How to Get "Total Data Scanned" for a Redshift Query via the Data API
Aaron Rose
Software Engineer & Technology Writer
Problem
You can see "data scanned" metrics for queries in the Redshift console, but you need to access these numbers programmatically from Lambda functions, ETL jobs, or CI/CD pipelines that use the Redshift Data API. Without programmatic access to scan metrics, you can't implement cost monitoring, fail-fast logic, or automated performance telemetry.
Clarifying the Issue
This isn't about querying historical performance data or setting up dashboards — it's about getting the exact "total data scanned" number for any specific query executed via the Data API. The challenge is mapping Data API statement IDs to Redshift's internal query system and extracting scan metrics programmatically.
Why It Matters
Programmatic access to scan metrics enables critical operational capabilities like automated cost controls that fail jobs exceeding data scan thresholds, performance telemetry that tracks resource usage across all queries, and budget monitoring that provides real-time cost visibility. Organizations processing terabytes daily need these capabilities to prevent runaway costs and maintain predictable performance.
For Redshift Serverless users, scan bytes directly impact RPU (Redshift Processing Unit) billing, making this monitoring even more critical for cost management and capacity planning.
Key Terms
• Data API Statement ID – Unique identifier returned by ExecuteStatement
calls for tracking query execution
• Redshift Query ID – Internal integer identifier used in Redshift system tables and views
• SVL_QUERY_METRICS_SUMMARY – System view containing aggregated per-query performance metrics including scan bytes
• Scan Bytes – Total amount of data read from storage during query execution, including both local and Spectrum data
Steps at a Glance
- Execute your query using the Data API and capture the statement ID
- Poll until the query completes and extract the Redshift query ID
- Query the system metrics table using the internal query ID
- Extract scan bytes and convert to meaningful units for monitoring
Detailed Steps
Step 1: Execute your query using the Data API and capture the statement ID
Use the Redshift Data API to execute your business query and capture the returned statement identifier. This ID becomes your handle for tracking the query through completion.
import boto3
rsd = boto3.client("redshift-data", region_name="us-east-1")
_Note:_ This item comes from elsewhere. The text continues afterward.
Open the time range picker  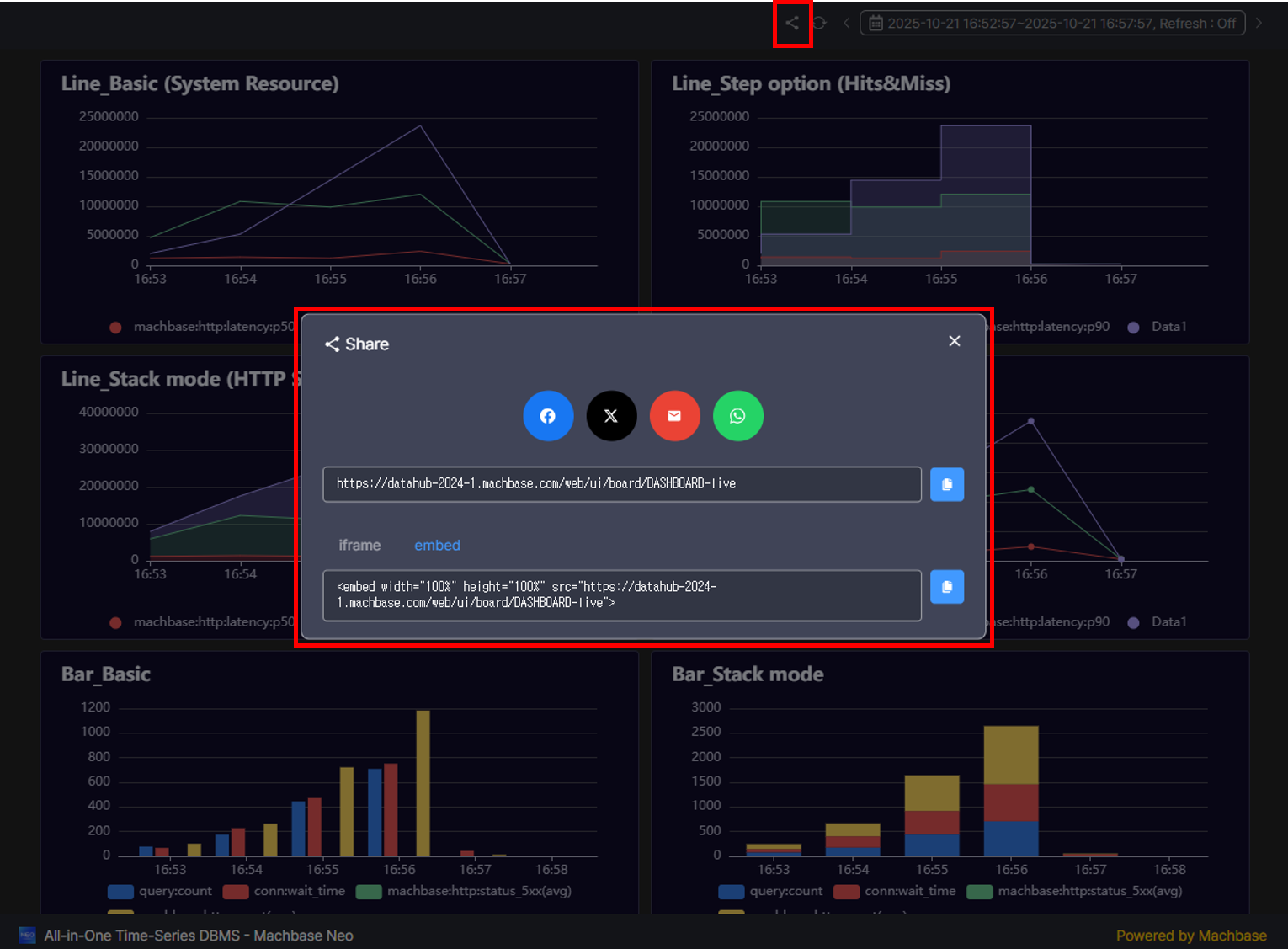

# Execute your business query
stmt = rsd.execute_statement(
Database="dev",
WorkgroupName="my-serverless-workgroup", # or ClusterIdentifier + DbUser
SecretArn="arn:aws:secretsmanager:region:account:secret:name",
Sql="SELECT COUNT(*) FROM large_table WHERE date_col >= '2024-01-01'"
)
statement_id = stmt["Id"]
Connection Configuration:
Data API Flow
├── Serverless → WorkgroupName + Database + SecretArn
├── Provisioned → ClusterIdentifier + DbUser + Database
└── Authentication → SecretArn OR database user credentials
Step 2: Poll until the query completes and extract the Redshift query ID
Monitor the statement status until completion and retrieve the internal Redshift query ID that connects to the system metrics tables.
def wait_for_completion(statement_id):
while True:
desc = rsd.describe_statement(Id=statement_id)
if desc["Status"] in ("FINISHED", "FAILED", "ABORTED"):
return desc
time.sleep(1) # Add exponential backoff for production
desc = wait_for_completion(statement_id)
if desc["Status"] != "FINISHED":
raise RuntimeError(f"Query failed: {desc.get('Error')}")
redshift_query_id = desc["RedshiftQueryId"] # Key bridge to system tables
Troubleshooting: If RedshiftQueryId
is missing, ensure your IAM role has sufficient permissions and the query actually executed (wasn't just parsed/validated).
Step 3: Query the system metrics table using the internal query ID
Use the Redshift query ID to extract scan metrics from the system views. This query aggregates segment-level data to provide total bytes scanned.
-- Core query for extracting scan bytes
SELECT COALESCE(SUM(metric_value)::bigint, 0) AS scan_bytes
FROM svl_query_metrics_summary
WHERE query = :qid
AND metric_name = 'scan_bytes';
Execute this metrics query via the Data API:
metrics_stmt = rsd.execute_statement(
Database="dev",
WorkgroupName="my-serverless-workgroup",
SecretArn="arn:aws:secretsmanager:region:account:secret:name",
Sql="""
SELECT COALESCE(SUM(metric_value)::bigint, 0) AS scan_bytes
FROM svl_query_metrics_summary
WHERE query = :qid AND metric_name = 'scan_bytes'
""",
Parameters=[{"name": "qid", "value": str(redshift_query_id)}]
)
System Table Insights:
SVL_QUERY_METRICS_SUMMARY Structure
├── query → Redshift internal query ID
├── metric_name → 'scan_bytes', 'cpu_time', 'rows_returned'
├── metric_value → Actual measured value
└── Aggregation → SUM() combines all query segments
Step 4: Extract scan bytes and convert to meaningful units for monitoring
Retrieve the results and format them for logging, alerting, or cost analysis.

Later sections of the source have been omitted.